Public servants have to be paid well so they don't need to worry about their financial problems every day, he said.
On public university teachers' resentment at the cancellation of the time scale and selection grade, he said the seventh pay scale had placed professors in Grade-III but the eighth suggests they should get Grade-II and there should be a well defined policy and available posts for them to get Grade-I.
He, however, said the existing system for their promotion from lecturers to professors should be structured well.
About the debate over the entry of cadres and non-cadres into service, he said the commission recommended 15 or 16 scales instead of 20 for simplicity.
According to the new pay scale, BCS cadres will enter public service at grade-VIII while non-cadre class-I officers will do so at grade-IX.
Referring to the central bank employees' demand, Farashuddin said he tried to help get them a separate pay scale when he was BB governor.
Central bank employees have separate pay scale in almost all countries, he added.
The commission recommended that salaries and facilities for employees of all government institutions must be within a unified structure. The only exception will be those institutions that are self-financed, and Bangladesh Bank is one such example, he said.

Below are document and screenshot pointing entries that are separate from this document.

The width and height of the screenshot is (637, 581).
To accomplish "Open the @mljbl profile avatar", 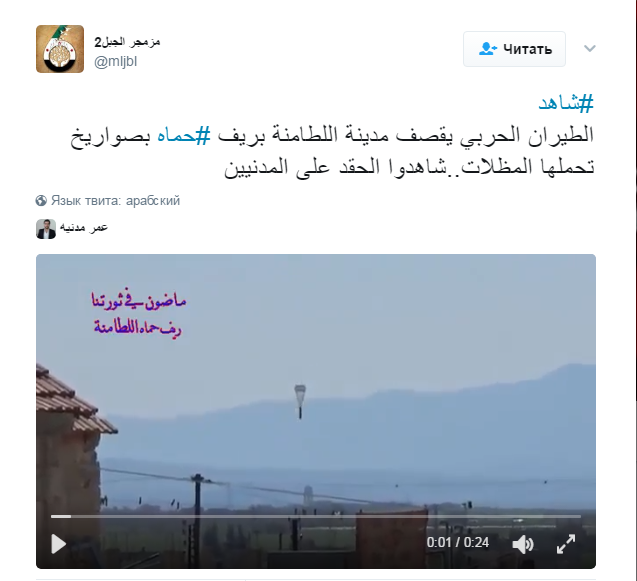I will point(60,49).

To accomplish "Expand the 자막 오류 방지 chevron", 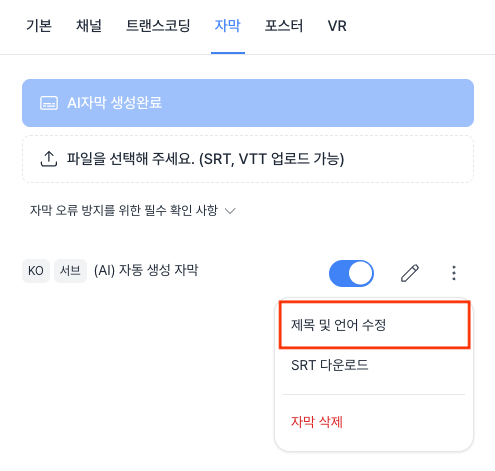I will 230,211.
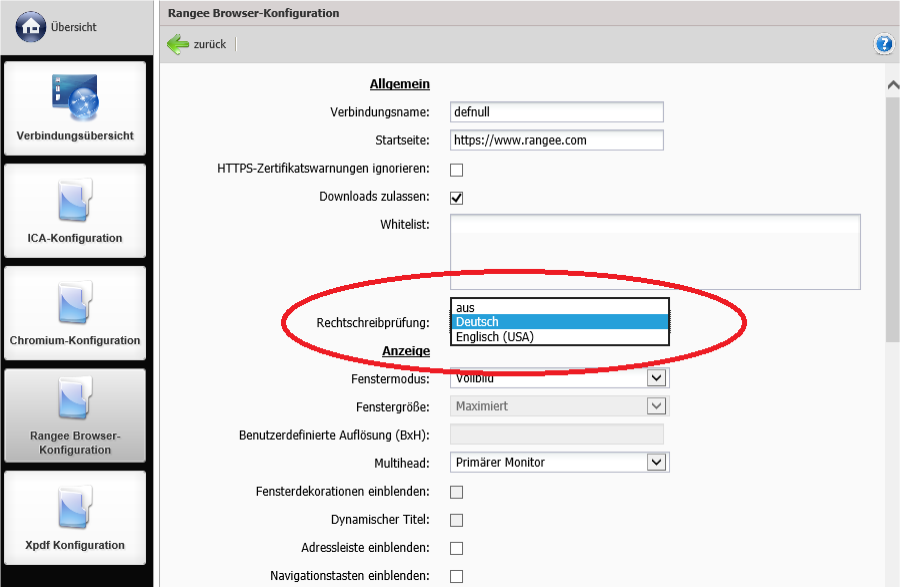Click the Übersicht home icon
The width and height of the screenshot is (903, 587).
(31, 27)
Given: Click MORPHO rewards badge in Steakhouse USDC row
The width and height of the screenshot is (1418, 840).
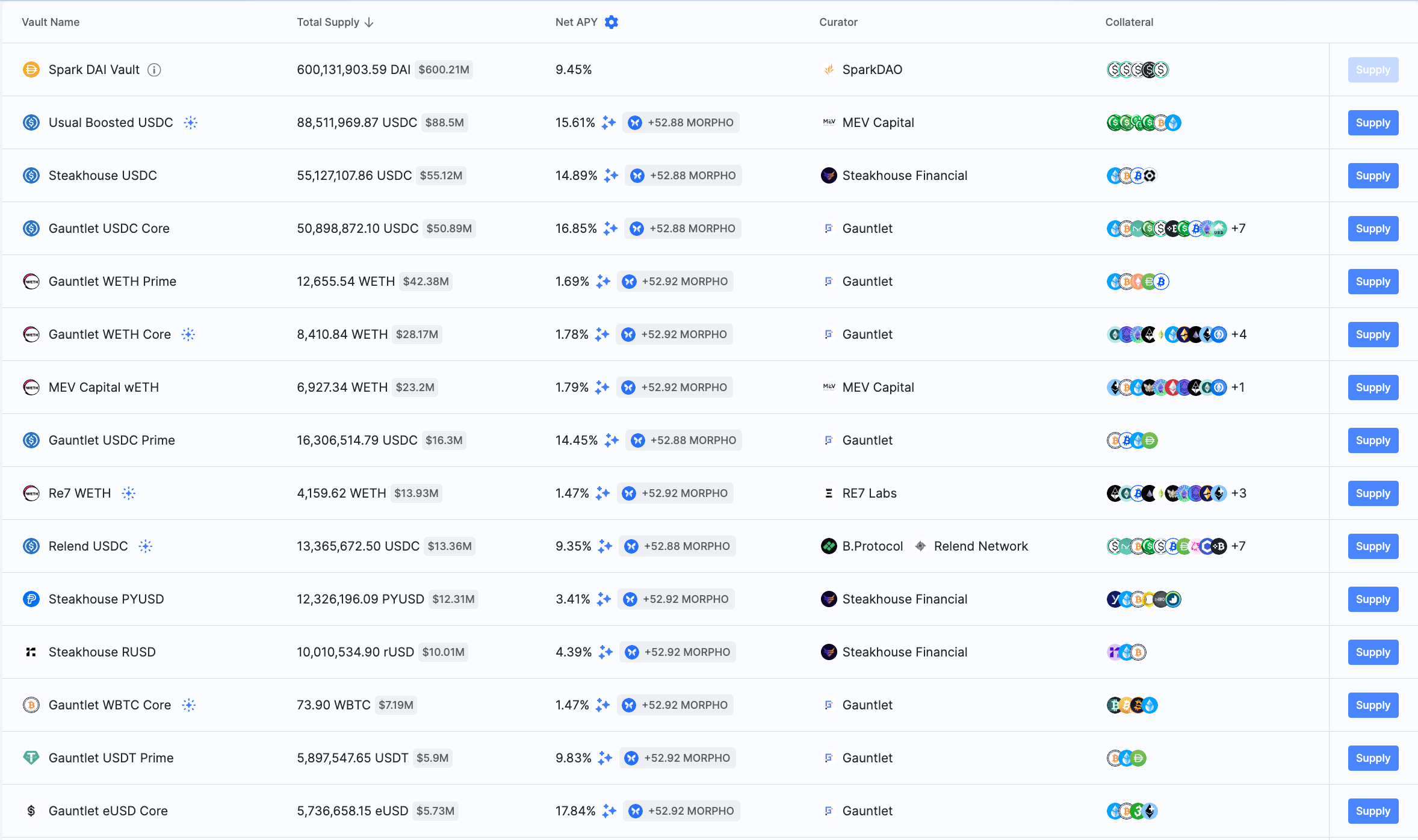Looking at the screenshot, I should click(x=683, y=176).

“However, central bank employees should look at their salary structure. If they come under the national pay scale, most of them will be big losers. A lot of posts have been created at the bank and the salaries for those are a lot higher than those under the national pay scale.”
He also recommended a separate arrangement for sections of professionals such as scientists and agriculturalists who make significant contributions.
Farashuddin, however, said it was not the commission's responsibility to say who should belong to what grades. Its job was limited to making recommendations on salaries only.